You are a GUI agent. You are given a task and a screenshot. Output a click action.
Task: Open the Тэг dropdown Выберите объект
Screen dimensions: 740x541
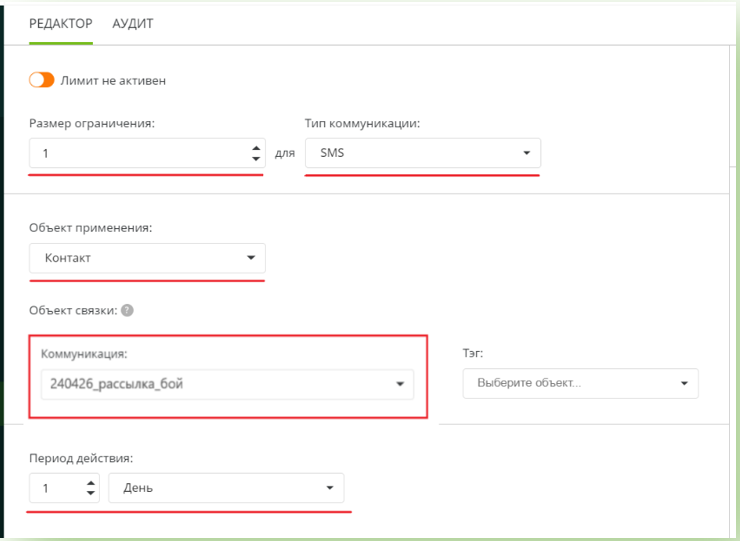pyautogui.click(x=580, y=383)
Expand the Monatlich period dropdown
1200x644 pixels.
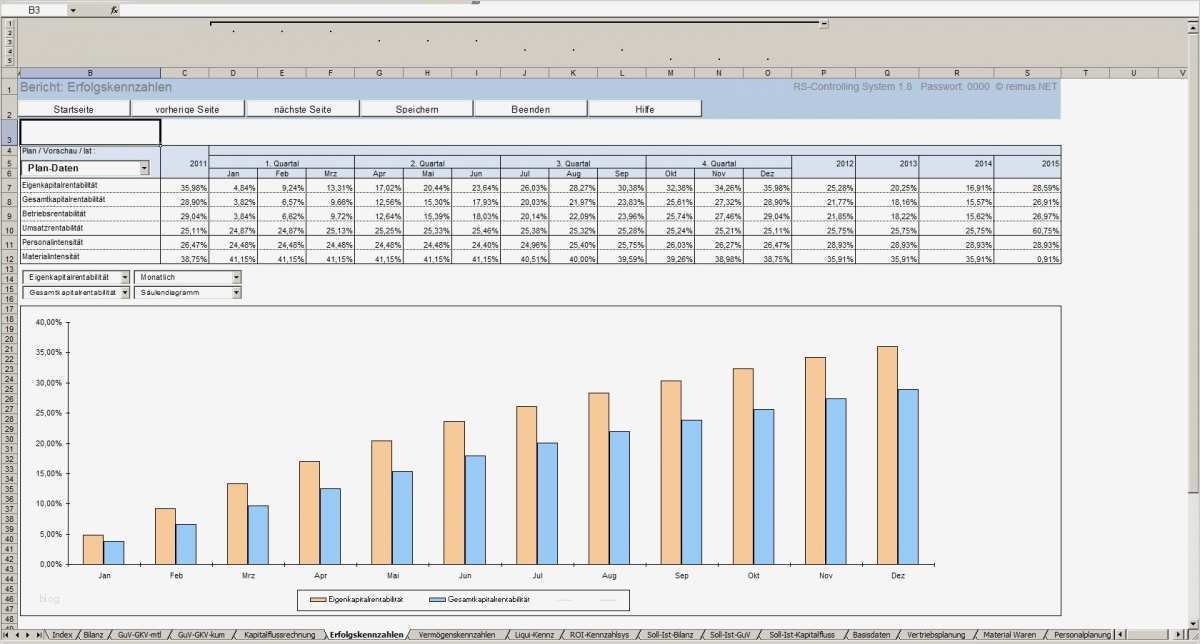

* * * * *

### EXERCISE INSTRUCTIONS
When you restate the listing above, give each line word for word but leave out every image.

### SOLVED PROBLEM
You are a GUI agent. You are given a task and a screenshot. Output a click action.
Task: Open the Тэг dropdown Выберите объект
Screen dimensions: 740x541
pyautogui.click(x=580, y=383)
Expand the Monatlich period dropdown
1200x644 pixels.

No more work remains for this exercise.